Start of Exercise material
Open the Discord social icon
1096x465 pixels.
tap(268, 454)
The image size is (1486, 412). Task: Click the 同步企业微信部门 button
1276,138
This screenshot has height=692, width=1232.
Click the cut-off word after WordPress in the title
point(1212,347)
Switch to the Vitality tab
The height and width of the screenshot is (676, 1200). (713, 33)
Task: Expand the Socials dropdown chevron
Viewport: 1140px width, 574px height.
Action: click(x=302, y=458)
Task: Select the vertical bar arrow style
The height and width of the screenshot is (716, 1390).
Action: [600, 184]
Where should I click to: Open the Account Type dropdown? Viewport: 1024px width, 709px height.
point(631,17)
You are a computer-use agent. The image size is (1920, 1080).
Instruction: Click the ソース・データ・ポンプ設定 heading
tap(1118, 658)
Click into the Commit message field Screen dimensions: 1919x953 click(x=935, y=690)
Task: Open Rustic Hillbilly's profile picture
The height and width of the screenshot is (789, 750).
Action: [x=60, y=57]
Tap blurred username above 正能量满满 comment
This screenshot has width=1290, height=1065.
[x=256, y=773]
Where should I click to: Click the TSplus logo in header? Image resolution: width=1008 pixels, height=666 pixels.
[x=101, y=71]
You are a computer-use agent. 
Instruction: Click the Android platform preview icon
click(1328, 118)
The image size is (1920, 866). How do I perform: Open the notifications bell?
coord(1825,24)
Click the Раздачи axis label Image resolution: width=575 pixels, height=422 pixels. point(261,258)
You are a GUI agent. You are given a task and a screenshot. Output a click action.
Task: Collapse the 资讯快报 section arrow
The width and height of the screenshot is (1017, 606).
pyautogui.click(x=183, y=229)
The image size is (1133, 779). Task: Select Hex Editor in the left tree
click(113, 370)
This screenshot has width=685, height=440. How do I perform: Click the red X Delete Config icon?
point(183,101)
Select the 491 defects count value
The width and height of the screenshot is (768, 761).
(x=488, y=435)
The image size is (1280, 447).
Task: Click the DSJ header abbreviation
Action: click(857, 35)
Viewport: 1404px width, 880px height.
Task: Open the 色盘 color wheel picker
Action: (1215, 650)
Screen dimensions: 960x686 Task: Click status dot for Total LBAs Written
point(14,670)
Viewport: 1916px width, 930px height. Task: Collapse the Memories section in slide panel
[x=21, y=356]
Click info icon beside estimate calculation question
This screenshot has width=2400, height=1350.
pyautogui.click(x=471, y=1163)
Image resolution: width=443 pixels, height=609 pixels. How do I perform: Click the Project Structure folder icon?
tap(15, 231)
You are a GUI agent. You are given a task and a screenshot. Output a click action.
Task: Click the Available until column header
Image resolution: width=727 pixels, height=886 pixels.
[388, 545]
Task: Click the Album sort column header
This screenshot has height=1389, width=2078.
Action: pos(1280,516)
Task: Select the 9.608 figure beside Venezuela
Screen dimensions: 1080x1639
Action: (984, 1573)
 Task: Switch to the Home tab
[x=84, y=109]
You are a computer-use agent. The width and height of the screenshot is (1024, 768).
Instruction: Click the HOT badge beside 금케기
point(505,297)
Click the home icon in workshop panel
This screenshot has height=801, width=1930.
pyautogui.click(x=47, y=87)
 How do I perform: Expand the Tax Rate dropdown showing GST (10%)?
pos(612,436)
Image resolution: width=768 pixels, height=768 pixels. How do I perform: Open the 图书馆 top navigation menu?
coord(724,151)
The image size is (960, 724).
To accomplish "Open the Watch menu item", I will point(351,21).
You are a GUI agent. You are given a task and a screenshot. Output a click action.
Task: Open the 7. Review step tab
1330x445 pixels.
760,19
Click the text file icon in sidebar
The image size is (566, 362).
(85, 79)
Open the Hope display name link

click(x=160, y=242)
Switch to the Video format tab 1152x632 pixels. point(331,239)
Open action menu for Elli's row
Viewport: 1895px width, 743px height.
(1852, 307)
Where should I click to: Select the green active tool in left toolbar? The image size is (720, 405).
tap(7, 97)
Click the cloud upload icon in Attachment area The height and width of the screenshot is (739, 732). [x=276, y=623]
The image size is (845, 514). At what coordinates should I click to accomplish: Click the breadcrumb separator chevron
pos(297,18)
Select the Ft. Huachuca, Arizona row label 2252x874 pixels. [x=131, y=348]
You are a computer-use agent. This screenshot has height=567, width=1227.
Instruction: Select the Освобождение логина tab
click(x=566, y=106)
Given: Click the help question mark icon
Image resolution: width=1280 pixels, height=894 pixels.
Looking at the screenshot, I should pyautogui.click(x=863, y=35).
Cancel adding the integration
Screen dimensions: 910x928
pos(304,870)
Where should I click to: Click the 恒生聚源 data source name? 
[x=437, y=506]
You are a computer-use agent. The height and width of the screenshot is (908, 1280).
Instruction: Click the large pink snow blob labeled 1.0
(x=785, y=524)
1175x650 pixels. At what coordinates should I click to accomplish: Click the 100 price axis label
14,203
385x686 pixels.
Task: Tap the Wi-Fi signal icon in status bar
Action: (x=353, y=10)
End of Exercise material
- **Directions for this task**
Looking only at the entries, count the lines that contain the word "column", then state that count and nothing else.

- **Written solution**
2